• Direttiva 1
Nel testo sull'esercito di Anders, da quale prigione fu rilasciato il generale Wladyslaw Anders per assumere il comando?
• Direttiva 2
Prosegui il testo sull'esercito polacco di Anders a partire dall'ultima frase riportata.

• Estratto
——————————
Arruolare cani e porci può essere una figura retorica: nel caso degli orsi invece è stato fatto in almeno un caso con successo.

1939. La Polonia è caduta, invasa dai nazisti e occupata dai russi.

1939. La Polonia è caduta, invasa dai nazisti e occupata dai russi. Questi ultimi trasferiscono i soldati polacchi in campi di concentramento, per evitare che creino più problemi di quelli che la Grande Madre Russia ha di suo, come le epurazioni di generali da parte di Stalin, la mancanza di vettovaglie e di mezzi, ecc.

 

La giustificazione ufficiale per l’occupazione sovietica, iniziata il 17 settembre 1939, era che lo Stato polacco con cui erano stati fatti accordi non esisteva già più, e le forze armate ancora presenti erano tecnicamente banditi in una zona al confine con l’URSS.

 

Il governo in esilio a Londra strappa una “amnistia” per i suoi militari detenuti dopo che i tedeschi invadono il territorio sovietico: l’accordo è che vengano addestrati e combattano in Russia sotto comando polacco ma con obiettivi indicati da Mosca.

 

All’epoca non era noto, ma molti ufficiali polacchi erano morti nei massacri di Katyn del 1940 per evitare ribellioni della popolazione, insieme a poliziotti, intellettuali, preti ecc.

 

Purtroppo i russi hanno poco cibo, armi e attrezzature per le loro forze armate, figurarsi da dividere con altri: oltre ai soldati poi ci sono anche civili deportati insieme a loro. Per di più gli ordini parlano di “polacchi” e in vari campi a ucraini ed ebrei arrivati da lì viene negato il rilascio.

Nonostante tutto a fine 1941 almeno 25.000 uomini arrivano vicino al Kazakistan per essere addestrati, e da lì più tardi sono spostati in Uzbekistan. Si forma così il Secondo Corpo d’Armata Polacco, con tre divisioni. Il comando è dato al generale Wladyslaw Anders, rilasciato allo scopo dalla Lubjanka, la prigione del NKVD a Mosca: informalmente il nome diventa quindi “l’esercito di Anders”.

 

 

Nel frattempo ad agosto 1941 russi e inglesi avevano invaso la Persia e deposto lo Scià per paura che si alleasse con l’Asse: nel 1942 gli Inglesi chiesero di spostare l’esercito di Anders nelle zone sotto il loro controllo per usarlo altrove.
——————————
(Materiale archiviato di una raccolta)
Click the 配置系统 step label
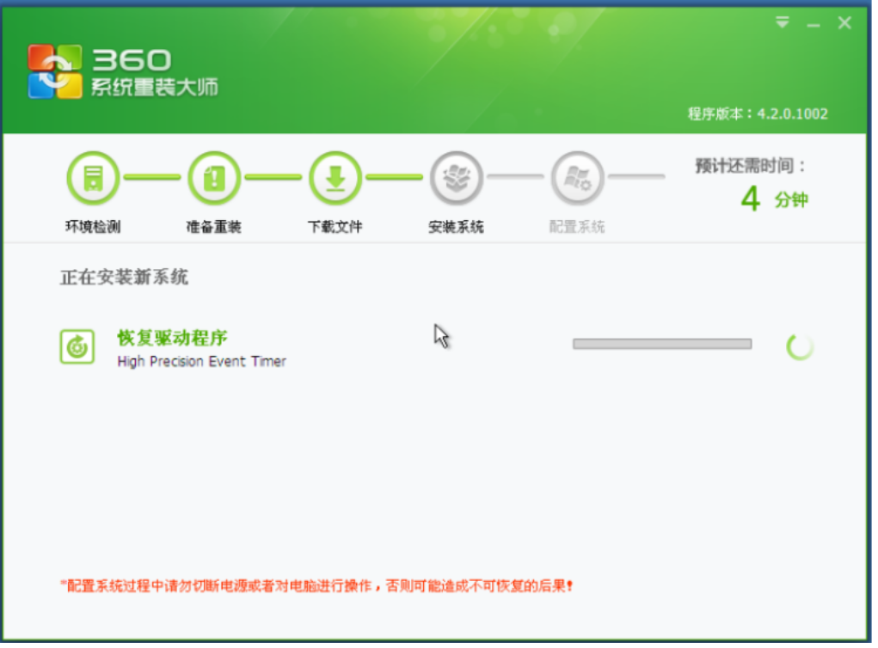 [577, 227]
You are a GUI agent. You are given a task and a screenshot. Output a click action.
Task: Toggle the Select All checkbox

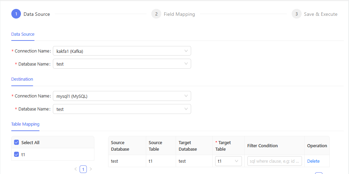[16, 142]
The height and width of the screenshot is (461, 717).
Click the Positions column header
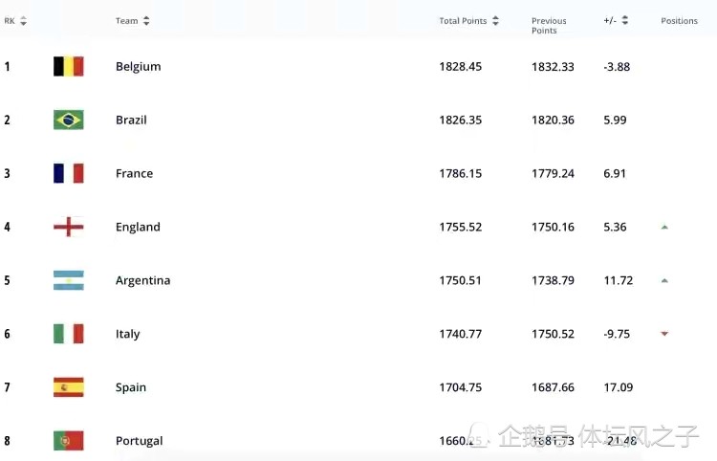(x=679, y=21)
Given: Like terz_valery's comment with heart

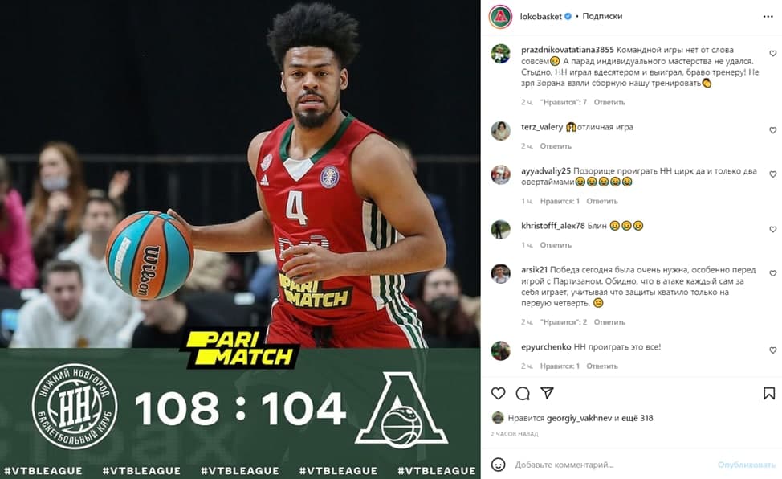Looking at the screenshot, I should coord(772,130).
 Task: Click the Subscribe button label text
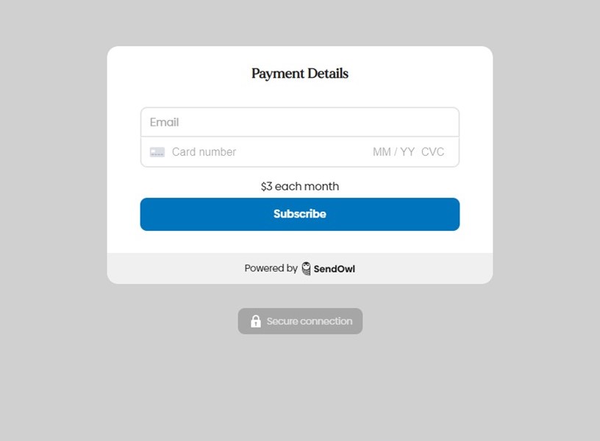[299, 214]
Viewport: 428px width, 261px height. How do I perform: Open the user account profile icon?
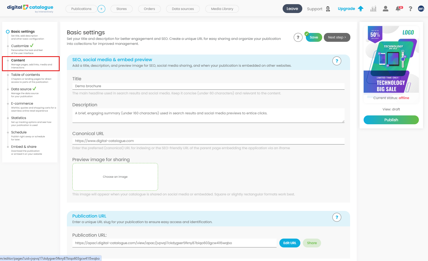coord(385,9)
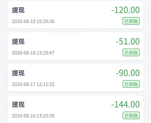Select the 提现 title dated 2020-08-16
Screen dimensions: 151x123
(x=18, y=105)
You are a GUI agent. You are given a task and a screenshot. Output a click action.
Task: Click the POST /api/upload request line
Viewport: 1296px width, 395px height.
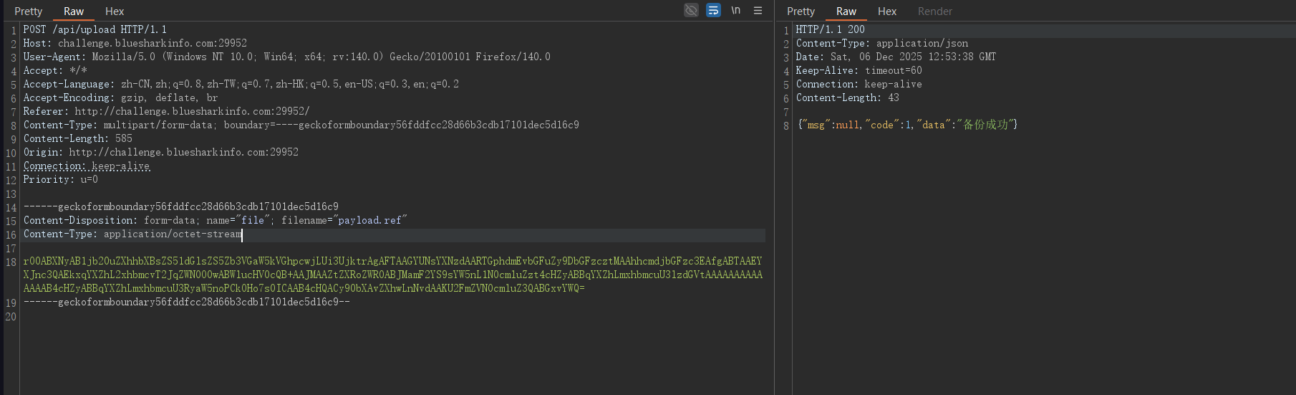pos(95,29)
——————————
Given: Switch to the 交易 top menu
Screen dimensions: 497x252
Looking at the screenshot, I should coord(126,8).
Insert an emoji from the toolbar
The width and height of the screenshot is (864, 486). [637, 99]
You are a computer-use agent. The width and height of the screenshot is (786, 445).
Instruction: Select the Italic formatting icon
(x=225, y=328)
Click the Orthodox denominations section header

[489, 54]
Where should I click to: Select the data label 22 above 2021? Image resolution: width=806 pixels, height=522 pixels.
——————————
• Risposta attesa 1
Dalla Lubjanka, la prigione del NKVD a Mosca.

• Risposta attesa 2
Ci volle un po’ e molti morirono durante la marcia, ma ad agosto circa 79.000 soldati e 37.000 civili erano arrivati in Persia. Dopo l’addestramento sarebbero stati spostati in Iraq, poi in Palestina, in Egitto e infine sul fronte italiano che nel frattempo si era aperto.

 

Circa 3.000 dei 4.000 Ebrei nell’esercito di Anders si fermarono in Palestina. Molti chiesero il permesso, alcuni disertarono: Anders non fermò i primi nè cercò i secondi. Il permesso fu accordato anche a Menachem Begin, capo e organizzatore della formazione paramilitare Irgun e futuro primo ministro di Israele, che nel 1944 fece partire una sollevazione contro gli Inglesi che l’avevano addestrato.

 

 

 

L’arruolamento

Durante una sosta di trasferimento ad Ecbatana (oggi Hamadan) nell’aprile 1942 la giovane Irena Bokiewicz notò un ragazzino con una borsa che si muoveva. Con qualche difficoltà riuscirono a parlarsi e dalla borsa uscì un cucciolo d’orso.

Il ragazzino spiegò che la madre era stata uccisa dai cacciatori: Irena riuscì a farlo comprare da un soldato suo amico, regalando al ragazzo un pò del suo cibo.

Il cucciolo era ancora un lattante e aveva difficoltà ad ingoiare: i soldati usarono una vecchia bottiglia di vodka e un fazzoletto ripiegato come ciuccio per dargli il latte condensato delle razioni, diluito con un pò d’acqua.

Dopo lo svezzamento l’orso venne nutrito con frutta, marmellata, sciroppo e miele: i soldati gli insegnarono vari esercizi come rispondere al saluto militare, e lo premiavano con della birra che divenne la sua bevanda preferita. Come agli esseri umani, prenderne più di due al giorno gli dava mal di testa e altri sintomi di sbornia.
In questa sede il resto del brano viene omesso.